Production and acquisition costs increased $34 million or 21.4% for the year ended December 31, 2012 as compared to the corresponding prior year. The increase in production and acquisition costs is primarily due to higher Starz Distribution revenue associated with Starz's original series (which resulted in higher production cost amortization) and a higher gross margin in 2012 on films distributed which was primarily the result of higher advertising and marketing costs in 2011 as described below. In addition, revisions Starz made in ultimate revenue estimates resulted in impairments of $17 million in 2012 as compared to impairments of $13 million in 2011.

Starz's SG&A expenses decreased by $23 million or 9.7% for the year ended December 31, 2012 as compared to the corresponding prior year. The decrease in SG&A expenses for the year ended December 31, 2012 as compared to the corresponding prior year was due primarily to a decrease in advertising and marketing for Starz Distribution and Starz Networks. Advertising and marketing for Starz Distribution was higher in 2011 primarily as a result of the home video release of "The King's Speech." Advertising and marketing costs for Starz Networks decreased for the year ended December 31, 2012 as compared to the corresponding prior year due to a lower number of original series premieres in 2012 than 2011. However, Starz expects that advertising and marketing costs related to original programming will increase in future periods as Starz continues to invest in original content.

Starz's Adjusted OIBDA decreased $4 million or 0.9% for year ended December 31, 2012, as compared to the corresponding prior year.
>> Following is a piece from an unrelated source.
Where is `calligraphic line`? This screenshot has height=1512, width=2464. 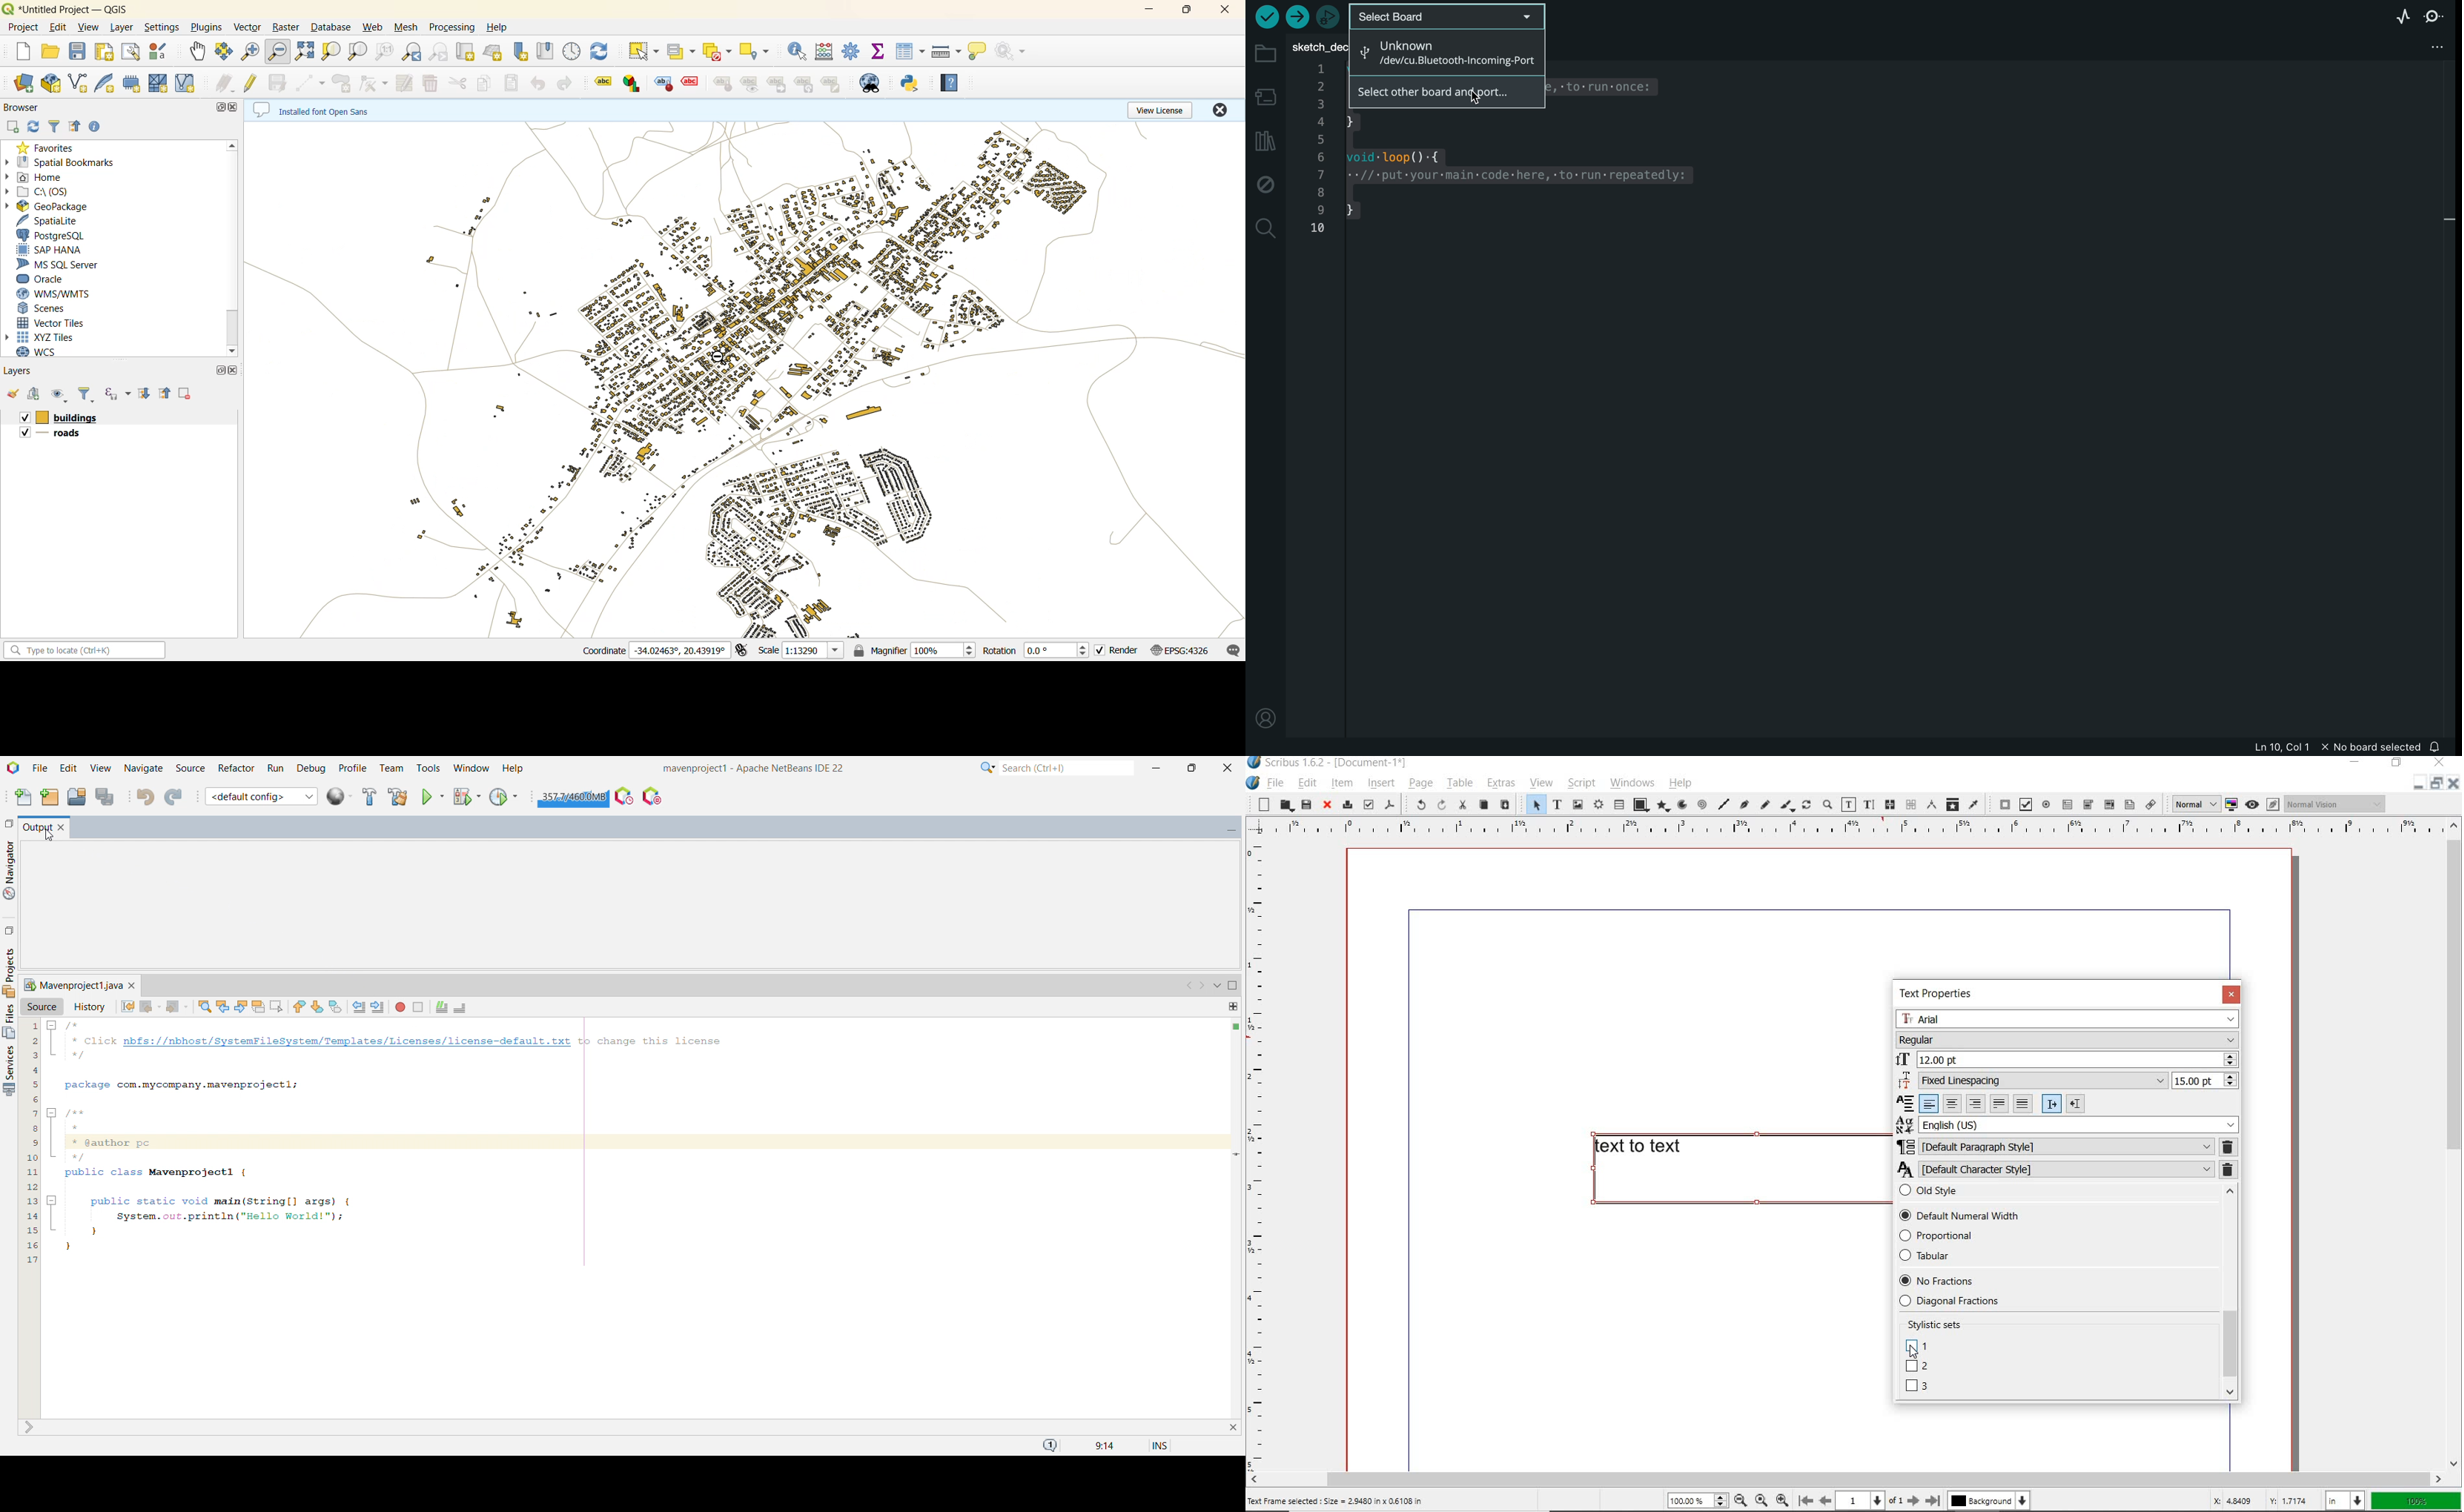
calligraphic line is located at coordinates (1787, 806).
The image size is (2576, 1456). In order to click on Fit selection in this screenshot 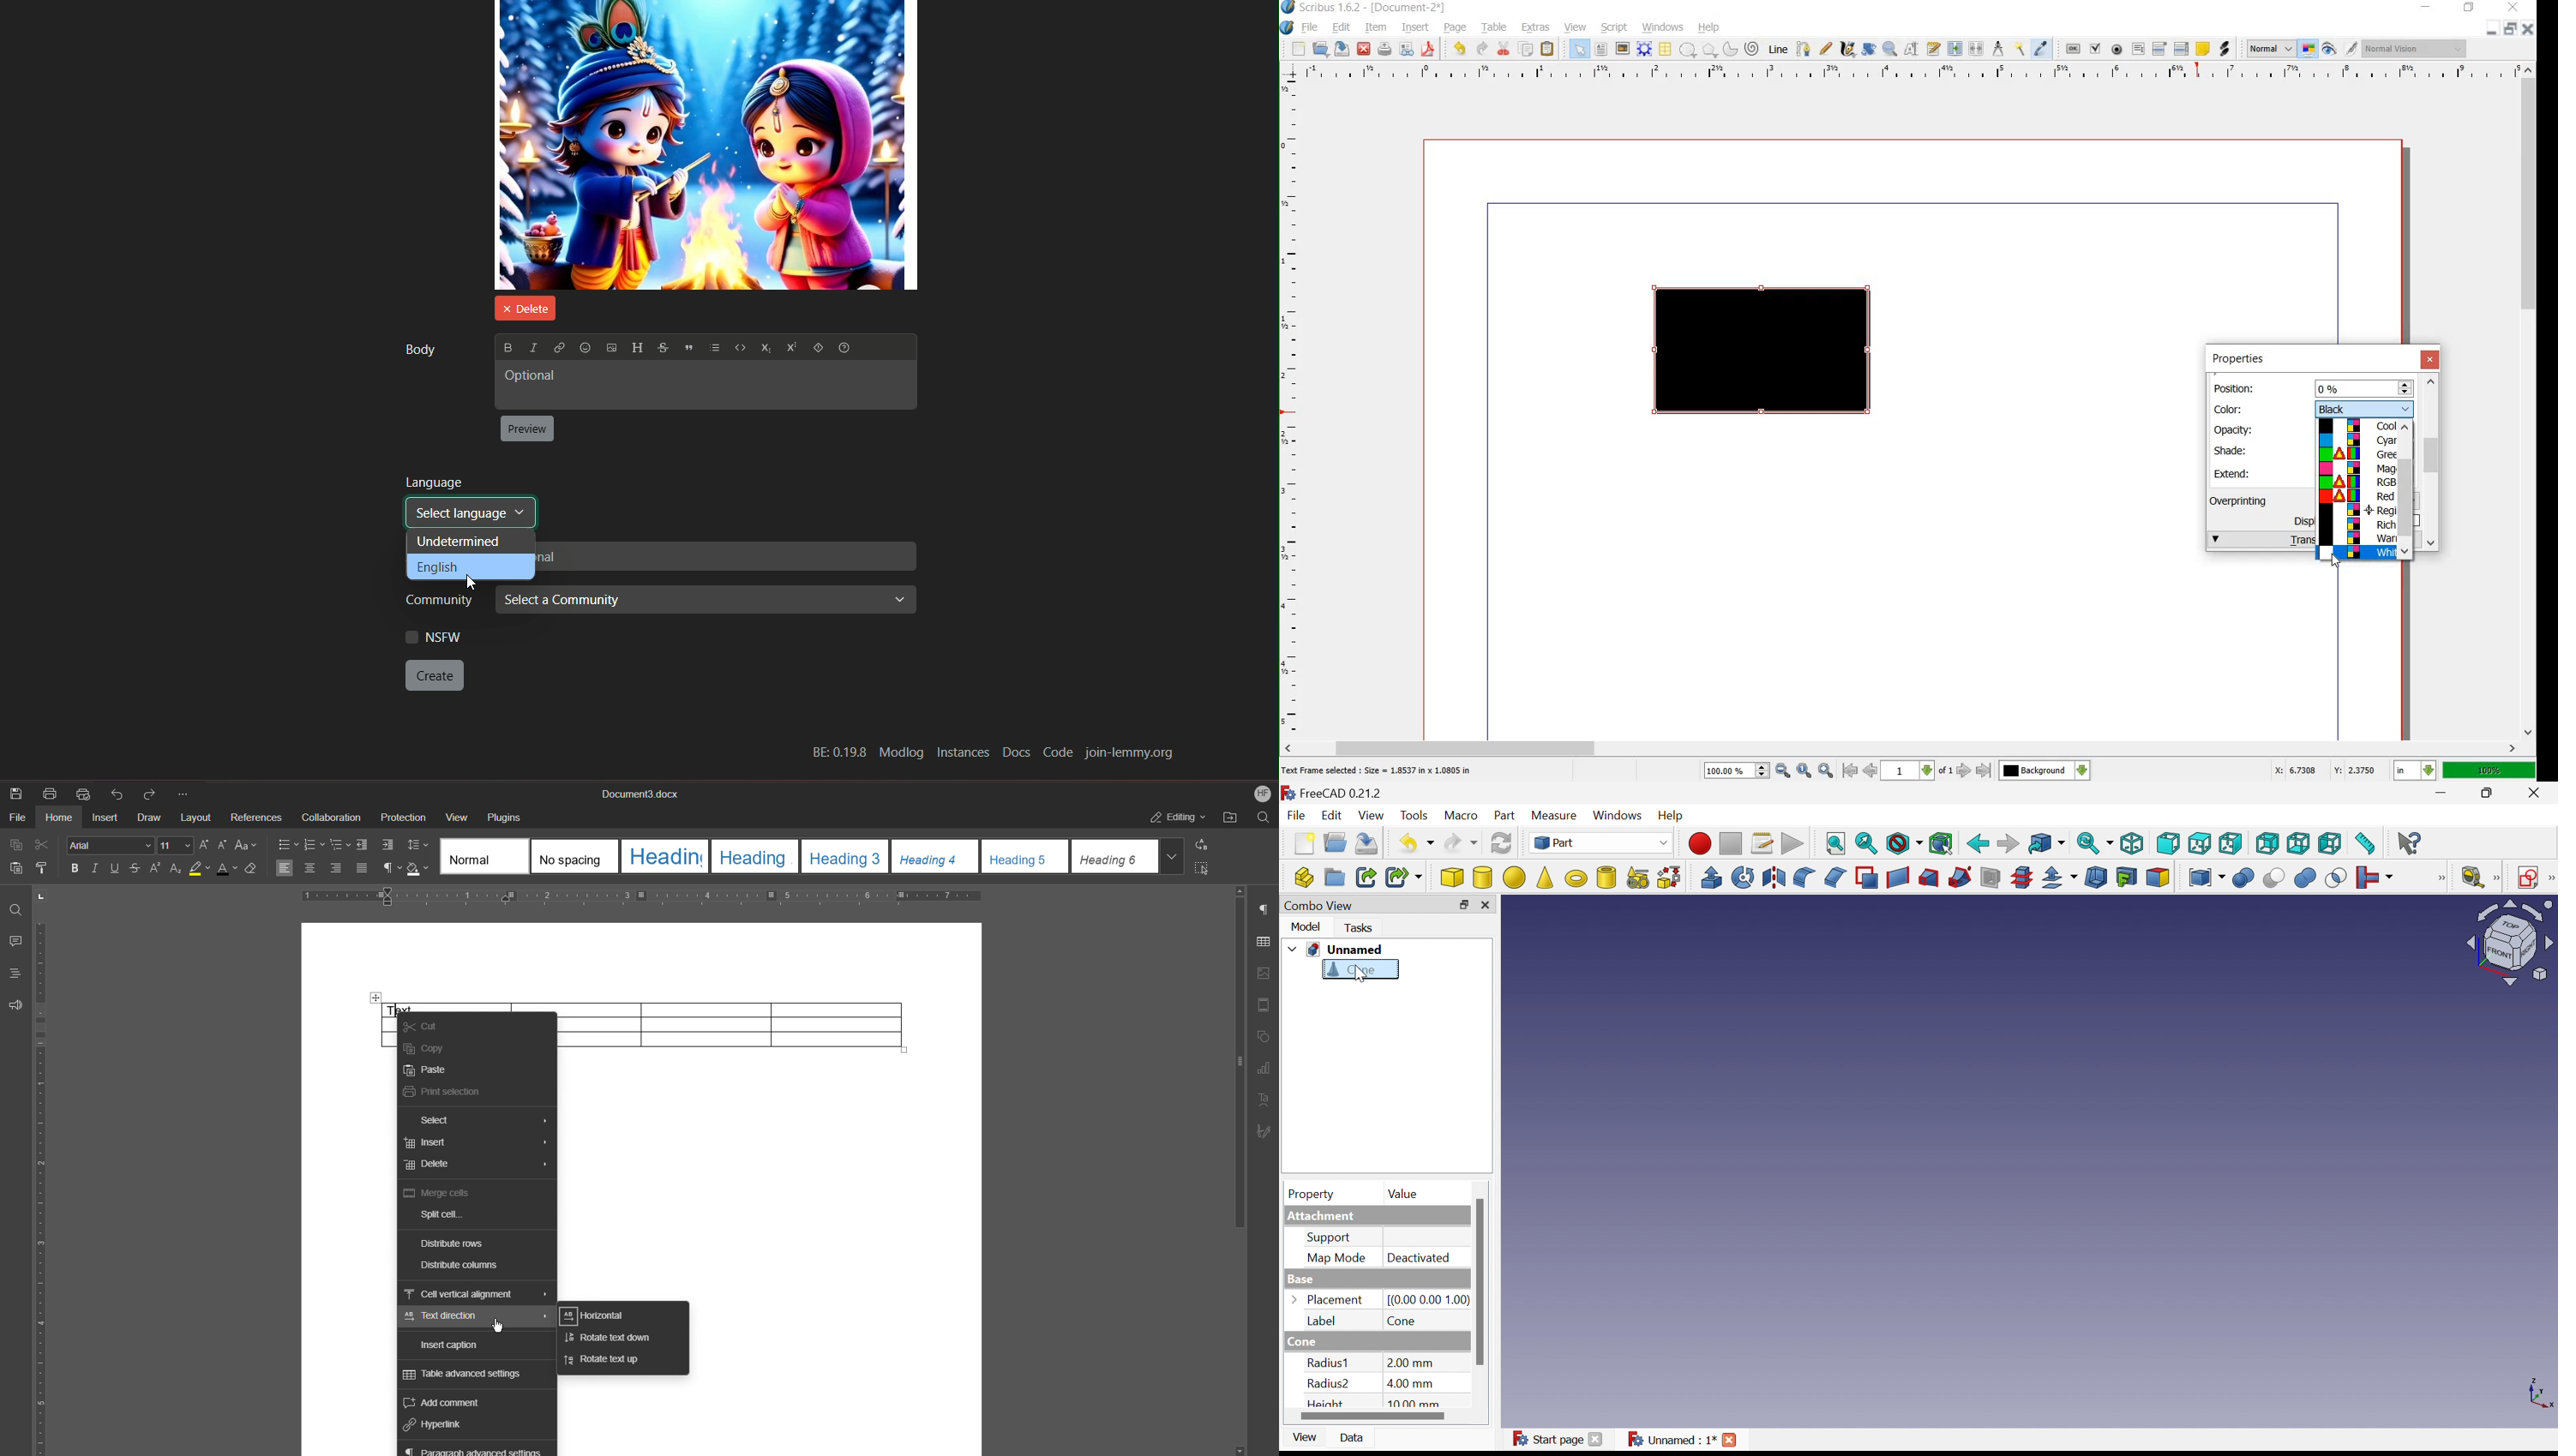, I will do `click(1866, 843)`.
Starz Distribution's adjusted OIBDA decreased approximately $9 million as increases in production and acquisition costs more than offset Starz Distribution's higher revenue. Starz Networks' adjusted OIBDA increased approximately $4 million primarily due to a decrease in advertising and marketing costs.

ANLBC, Inc. ANLBC's business is primarily driven by the results of the Atlanta Braves Major League Baseball team. Attendance, viewership, partnerships with sponsors and player talent are significant factors in the overall financial success of the organization. For the year ended December 31, 2012 the baseball club increased revenue by $17 million or 8.2% as compared to the prior year, due to slightly greater fan attendance and with a slightly higher average price per ticket. ANLBC's adjusted OIBDA was positively impacted by slightly lower player salaries in 2012. During the year ended December 31, 2011 player salaries were slightly higher as the Braves traded one of their pitchers to another baseball club and agreed to pay a portion of that player's 2012 guaranteed salary in the trade. This freed up additional salary in 2012 to be utilized in the acquisition of additional player talent. This one transaction caused Adjusted OIBDA to go from earnings to a loss for the year ended December 31, 2011. During the year ended December 31, 2012 there was a reduction in amortization which was an incremental improvement to ANLBC's operating loss, as compared to the prior year period, due to certain intangible assets becoming fully amortized throughout 2011.